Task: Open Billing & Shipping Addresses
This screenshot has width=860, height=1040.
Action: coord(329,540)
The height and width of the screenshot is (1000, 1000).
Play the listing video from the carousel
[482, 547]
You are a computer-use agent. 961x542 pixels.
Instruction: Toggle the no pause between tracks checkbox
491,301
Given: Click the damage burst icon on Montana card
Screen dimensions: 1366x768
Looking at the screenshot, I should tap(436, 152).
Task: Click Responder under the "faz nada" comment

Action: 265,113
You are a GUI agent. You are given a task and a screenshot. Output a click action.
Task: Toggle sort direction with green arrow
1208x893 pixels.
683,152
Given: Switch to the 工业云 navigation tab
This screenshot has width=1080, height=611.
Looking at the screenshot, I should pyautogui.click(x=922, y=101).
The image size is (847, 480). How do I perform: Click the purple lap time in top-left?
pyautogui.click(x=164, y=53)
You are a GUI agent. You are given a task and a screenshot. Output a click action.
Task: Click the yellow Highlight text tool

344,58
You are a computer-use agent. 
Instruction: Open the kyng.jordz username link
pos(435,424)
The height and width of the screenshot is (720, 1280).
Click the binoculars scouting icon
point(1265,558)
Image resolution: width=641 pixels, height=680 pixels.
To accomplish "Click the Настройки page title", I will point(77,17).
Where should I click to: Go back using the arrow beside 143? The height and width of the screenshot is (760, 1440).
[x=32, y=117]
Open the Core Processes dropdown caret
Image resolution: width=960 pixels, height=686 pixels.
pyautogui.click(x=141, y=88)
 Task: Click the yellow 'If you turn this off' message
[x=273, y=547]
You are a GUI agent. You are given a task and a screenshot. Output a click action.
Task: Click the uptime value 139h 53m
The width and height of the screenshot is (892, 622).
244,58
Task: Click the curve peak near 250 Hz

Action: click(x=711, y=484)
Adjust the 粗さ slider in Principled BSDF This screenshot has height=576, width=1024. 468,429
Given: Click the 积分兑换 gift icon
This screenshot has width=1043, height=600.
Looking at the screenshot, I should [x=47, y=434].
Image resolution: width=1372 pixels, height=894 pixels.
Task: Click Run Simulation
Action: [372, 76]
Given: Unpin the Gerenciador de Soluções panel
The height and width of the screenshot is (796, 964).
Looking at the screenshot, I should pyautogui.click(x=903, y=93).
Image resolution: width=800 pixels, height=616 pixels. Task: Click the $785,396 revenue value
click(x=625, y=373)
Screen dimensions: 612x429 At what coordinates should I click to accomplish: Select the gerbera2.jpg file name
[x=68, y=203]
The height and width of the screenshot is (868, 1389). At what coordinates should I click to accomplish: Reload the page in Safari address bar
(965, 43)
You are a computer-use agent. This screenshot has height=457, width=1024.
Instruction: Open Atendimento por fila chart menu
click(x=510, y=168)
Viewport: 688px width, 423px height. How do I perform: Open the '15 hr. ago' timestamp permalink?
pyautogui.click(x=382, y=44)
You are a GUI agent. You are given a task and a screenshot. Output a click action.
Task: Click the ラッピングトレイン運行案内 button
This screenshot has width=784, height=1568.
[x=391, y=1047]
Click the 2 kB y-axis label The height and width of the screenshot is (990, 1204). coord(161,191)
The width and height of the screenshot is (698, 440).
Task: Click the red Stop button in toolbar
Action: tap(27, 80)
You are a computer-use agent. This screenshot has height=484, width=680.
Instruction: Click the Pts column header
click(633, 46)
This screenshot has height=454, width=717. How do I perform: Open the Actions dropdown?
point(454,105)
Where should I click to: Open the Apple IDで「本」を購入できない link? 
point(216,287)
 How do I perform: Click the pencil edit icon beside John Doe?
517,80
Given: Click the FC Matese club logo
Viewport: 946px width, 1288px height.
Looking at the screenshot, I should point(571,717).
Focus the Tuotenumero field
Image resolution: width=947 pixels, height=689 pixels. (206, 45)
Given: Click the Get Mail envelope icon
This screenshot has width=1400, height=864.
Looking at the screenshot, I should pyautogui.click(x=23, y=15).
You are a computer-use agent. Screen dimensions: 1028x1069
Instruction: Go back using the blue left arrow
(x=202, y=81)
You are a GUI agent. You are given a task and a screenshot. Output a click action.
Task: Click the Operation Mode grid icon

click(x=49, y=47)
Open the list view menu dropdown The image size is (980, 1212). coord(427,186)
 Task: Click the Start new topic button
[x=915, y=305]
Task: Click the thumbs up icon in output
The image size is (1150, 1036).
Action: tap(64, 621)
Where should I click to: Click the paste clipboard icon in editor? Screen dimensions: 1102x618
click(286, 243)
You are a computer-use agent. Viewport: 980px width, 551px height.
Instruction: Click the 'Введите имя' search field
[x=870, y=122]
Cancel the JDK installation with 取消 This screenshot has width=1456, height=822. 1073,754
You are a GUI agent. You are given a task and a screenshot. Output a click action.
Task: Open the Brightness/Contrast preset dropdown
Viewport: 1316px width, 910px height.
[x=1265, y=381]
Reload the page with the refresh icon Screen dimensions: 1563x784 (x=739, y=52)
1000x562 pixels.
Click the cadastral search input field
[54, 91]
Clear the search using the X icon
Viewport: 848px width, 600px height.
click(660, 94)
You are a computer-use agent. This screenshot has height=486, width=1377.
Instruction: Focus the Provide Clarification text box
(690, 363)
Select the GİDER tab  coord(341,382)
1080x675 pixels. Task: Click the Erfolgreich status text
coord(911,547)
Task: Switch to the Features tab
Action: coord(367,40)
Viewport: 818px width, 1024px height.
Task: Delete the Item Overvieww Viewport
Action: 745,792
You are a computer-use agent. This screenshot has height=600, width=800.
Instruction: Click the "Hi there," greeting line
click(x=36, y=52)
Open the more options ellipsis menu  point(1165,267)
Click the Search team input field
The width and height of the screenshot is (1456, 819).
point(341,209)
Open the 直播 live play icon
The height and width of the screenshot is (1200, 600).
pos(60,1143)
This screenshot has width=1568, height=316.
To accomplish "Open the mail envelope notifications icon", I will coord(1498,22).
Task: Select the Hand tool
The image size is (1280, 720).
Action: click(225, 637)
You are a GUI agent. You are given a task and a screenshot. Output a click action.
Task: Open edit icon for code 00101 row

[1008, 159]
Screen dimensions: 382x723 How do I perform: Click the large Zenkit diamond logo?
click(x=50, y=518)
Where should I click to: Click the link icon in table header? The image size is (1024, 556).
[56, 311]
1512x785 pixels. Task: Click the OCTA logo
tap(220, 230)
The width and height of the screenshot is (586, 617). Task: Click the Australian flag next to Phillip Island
━━━━
Reproduce all of the data above word for word, keeping every line in its original order.

Task: Open Billing & Shipping Addresses
This screenshot has width=860, height=1040.
Action: coord(329,540)
The height and width of the screenshot is (1000, 1000).
Play the listing video from the carousel
[482, 547]
You are a computer-use agent. 961x542 pixels.
Instruction: Toggle the no pause between tracks checkbox
491,301
Given: Click the damage burst icon on Montana card
Screen dimensions: 1366x768
Looking at the screenshot, I should tap(436, 152).
Task: Click Responder under the "faz nada" comment

Action: 265,113
You are a GUI agent. You are given a task and a screenshot. Output a click action.
Task: Toggle sort direction with green arrow
1208x893 pixels.
683,152
Given: Switch to the 工业云 navigation tab
This screenshot has width=1080, height=611.
Looking at the screenshot, I should pyautogui.click(x=922, y=101).
The image size is (847, 480). How do I perform: Click the purple lap time in top-left?
pyautogui.click(x=164, y=53)
You are a GUI agent. You are given a task and a screenshot. Output a click action.
Task: Click the yellow Highlight text tool

344,58
You are a computer-use agent. 
Instruction: Open the kyng.jordz username link
pos(435,424)
The height and width of the screenshot is (720, 1280).
Click the binoculars scouting icon
point(1265,558)
Image resolution: width=641 pixels, height=680 pixels.
To accomplish "Click the Настройки page title", I will point(77,17).
Where should I click to: Go back using the arrow beside 143? The height and width of the screenshot is (760, 1440).
[x=32, y=117]
Open the Core Processes dropdown caret
Image resolution: width=960 pixels, height=686 pixels.
pyautogui.click(x=141, y=88)
 Task: Click the yellow 'If you turn this off' message
[x=273, y=547]
You are a GUI agent. You are given a task and a screenshot. Output a click action.
Task: Click the uptime value 139h 53m
The width and height of the screenshot is (892, 622).
244,58
Task: Click the curve peak near 250 Hz

Action: click(x=711, y=484)
Adjust the 粗さ slider in Principled BSDF This screenshot has height=576, width=1024. 468,429
Given: Click the 积分兑换 gift icon
This screenshot has width=1043, height=600.
Looking at the screenshot, I should [x=47, y=434].
Image resolution: width=1372 pixels, height=894 pixels.
Task: Click Run Simulation
Action: [372, 76]
Given: Unpin the Gerenciador de Soluções panel
The height and width of the screenshot is (796, 964).
Looking at the screenshot, I should pyautogui.click(x=903, y=93).
Image resolution: width=800 pixels, height=616 pixels. Task: Click the $785,396 revenue value
click(x=625, y=373)
Screen dimensions: 612x429 At what coordinates should I click to accomplish: Select the gerbera2.jpg file name
[x=68, y=203]
The height and width of the screenshot is (868, 1389). At what coordinates should I click to accomplish: Reload the page in Safari address bar
(965, 43)
You are a computer-use agent. This screenshot has height=457, width=1024.
Instruction: Open Atendimento por fila chart menu
click(x=510, y=168)
Viewport: 688px width, 423px height. How do I perform: Open the '15 hr. ago' timestamp permalink?
pyautogui.click(x=382, y=44)
You are a GUI agent. You are given a task and a screenshot. Output a click action.
Task: Click the ラッピングトレイン運行案内 button
This screenshot has width=784, height=1568.
[x=391, y=1047]
Click the 2 kB y-axis label The height and width of the screenshot is (990, 1204). coord(161,191)
The width and height of the screenshot is (698, 440).
Task: Click the red Stop button in toolbar
Action: tap(27, 80)
You are a computer-use agent. This screenshot has height=484, width=680.
Instruction: Click the Pts column header
click(633, 46)
This screenshot has height=454, width=717. How do I perform: Open the Actions dropdown?
point(454,105)
Where should I click to: Open the Apple IDで「本」を購入できない link? 
point(216,287)
 How do I perform: Click the pencil edit icon beside John Doe?
517,80
Given: Click the FC Matese club logo
Viewport: 946px width, 1288px height.
Looking at the screenshot, I should point(571,717).
Focus the Tuotenumero field
Image resolution: width=947 pixels, height=689 pixels. (206, 45)
Given: Click the Get Mail envelope icon
This screenshot has width=1400, height=864.
Looking at the screenshot, I should pyautogui.click(x=23, y=15).
You are a computer-use agent. Screen dimensions: 1028x1069
Instruction: Go back using the blue left arrow
(x=202, y=81)
You are a GUI agent. You are given a task and a screenshot. Output a click action.
Task: Click the Operation Mode grid icon

click(x=49, y=47)
Open the list view menu dropdown The image size is (980, 1212). coord(427,186)
 Task: Click the Start new topic button
[x=915, y=305]
Task: Click the thumbs up icon in output
The image size is (1150, 1036).
Action: tap(64, 621)
Where should I click to: Click the paste clipboard icon in editor? Screen dimensions: 1102x618
click(286, 243)
You are a computer-use agent. Viewport: 980px width, 551px height.
Instruction: Click the 'Введите имя' search field
[x=870, y=122]
Cancel the JDK installation with 取消 This screenshot has width=1456, height=822. 1073,754
You are a GUI agent. You are given a task and a screenshot. Output a click action.
Task: Open the Brightness/Contrast preset dropdown
Viewport: 1316px width, 910px height.
[x=1265, y=381]
Reload the page with the refresh icon Screen dimensions: 1563x784 (x=739, y=52)
1000x562 pixels.
Click the cadastral search input field
[54, 91]
Clear the search using the X icon
Viewport: 848px width, 600px height.
click(660, 94)
You are a computer-use agent. This screenshot has height=486, width=1377.
Instruction: Focus the Provide Clarification text box
(690, 363)
Select the GİDER tab  coord(341,382)
1080x675 pixels. Task: Click the Erfolgreich status text
coord(911,547)
Task: Switch to the Features tab
Action: coord(367,40)
Viewport: 818px width, 1024px height.
Task: Delete the Item Overvieww Viewport
Action: 745,792
You are a computer-use agent. This screenshot has height=600, width=800.
Instruction: Click the "Hi there," greeting line
click(x=36, y=52)
Open the more options ellipsis menu  point(1165,267)
Click the Search team input field
The width and height of the screenshot is (1456, 819).
point(341,209)
Open the 直播 live play icon
The height and width of the screenshot is (1200, 600).
pos(60,1143)
This screenshot has width=1568, height=316.
To accomplish "Open the mail envelope notifications icon", I will coord(1498,22).
Task: Select the Hand tool
The image size is (1280, 720).
Action: click(225, 637)
You are a GUI agent. You are given a task and a screenshot. Output a click action.
Task: Open edit icon for code 00101 row

[1008, 159]
Screen dimensions: 382x723 How do I perform: Click the large Zenkit diamond logo?
click(x=50, y=518)
Where should I click to: Click the link icon in table header? The image size is (1024, 556).
[56, 311]
1512x785 pixels. Task: Click the OCTA logo
tap(220, 230)
The width and height of the screenshot is (586, 617). Task: Click the Australian flag next to Phillip Island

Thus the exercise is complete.